The text of that pitch:
Mad Mimi is the latest advance in web-based email marketing. State-of-the-art UI design makes for layouts that are easier to create—and easier to read—than emails generated by Constant Contact and others, who rely on rigid templates and cluttered, dated layouts. Mad Mimi's "modules-based" interface allows users to add pictures and text fields, drag them around and add captions, links and dividers. Embedded constraints usually guide the layout, keeping the "designer" from getting into trouble, but providing more flexibility than templates. The result: an easy, flexible user interface and clean, fashionable "Mimi-generated" promotions that represent a fresh approach to email marketing—at a subscription price that trumps the competition.
"We did nothing en masse in terms of the release, because bloggers sense that a mile away," said Rob Lubow, director of public relations for Mad Mimi.
The company also planned to rely on programmer Tobie Langel, the lead user interface (UI) developer for Mad Mimi and a core member of the Prototype JavaScript Framework, who is well known among programmers.
By leveraging his notability, the company hoped to create a grassroots-driven awareness among a few thousand programmers, whom Mad Mimi viewed as trendsetters who would generate positive buzz quickly online for the Mad Mimi application.
The company hoped that its brash viral push would cause Mad Mimi to emerge head-and-shoulders above the dominant players in email marketing services.
The Results:
"Within the first week Ajaxian picked up the story and mentioned Mad Mimi's programmer Tobie Langel, and within the first two weeks we signed up 400 accounts," said Lubow.
In addition to Ajaxian's coverage, Killer Startups covered the Mad Mimi launch, as did 37Signals.
Those 400 user accounts stored some 150,000 unique audience members (email addresses) with Mad Mimi in the first two weeks. Three-hundred of those users had signed up in the very first week after the campaign launched.
Since the launch, some 3,200 unique visitors have landed on the site, spending an average of 5.46 minutes on it. User accounts now number 759, and the fee for each ranges from free to $199 per month, depending on the customer's needs.
Mad Mimi users have sent out nearly 300,000 email promotions thus far.
"The industry picked up on the idea that we were trying to compete [with] and topple Constant Contact with our new approach to email marketing, [one that's] focused on customization and less cost to the user. It's really a testament to the power of do-it-yourself public relations that work if your angle is bold and...still based in real differentiators," noted Lubow.

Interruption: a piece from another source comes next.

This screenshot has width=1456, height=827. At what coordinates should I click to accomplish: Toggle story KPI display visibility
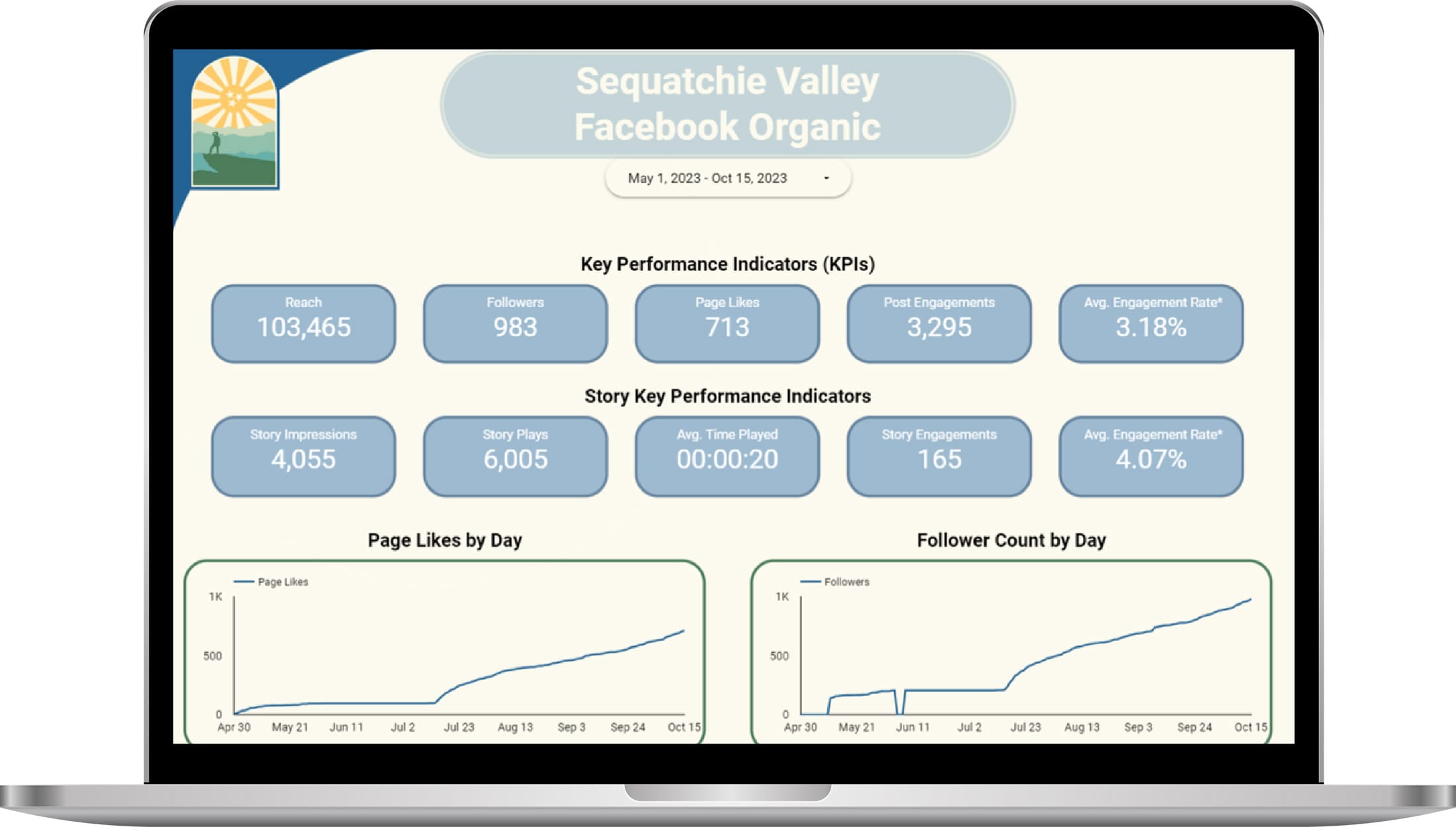point(727,395)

Levitt attributes the launch success to keeping the focus on giving a powerful tool to creative individuals so that they can uniquely highlight their businesses.
"We believe that challenging 'business' with 'humanity' is what innovation is all about—replacing the bottom-line-fixed status quo.... Small companies and startups have a huge advantage over the big guys when it comes to achieving a high 'humanity quotient.'"
Lessons Learned:
- Make your message meaningful to customers who might be feeling like just another number to the larger companies that are offering the same service as you.
- Don't pitch blogs en masse. Take your time to build a list that will highlight your offerings to the most appropriate users and at the same time focus on the value and differentiators vs. the competition.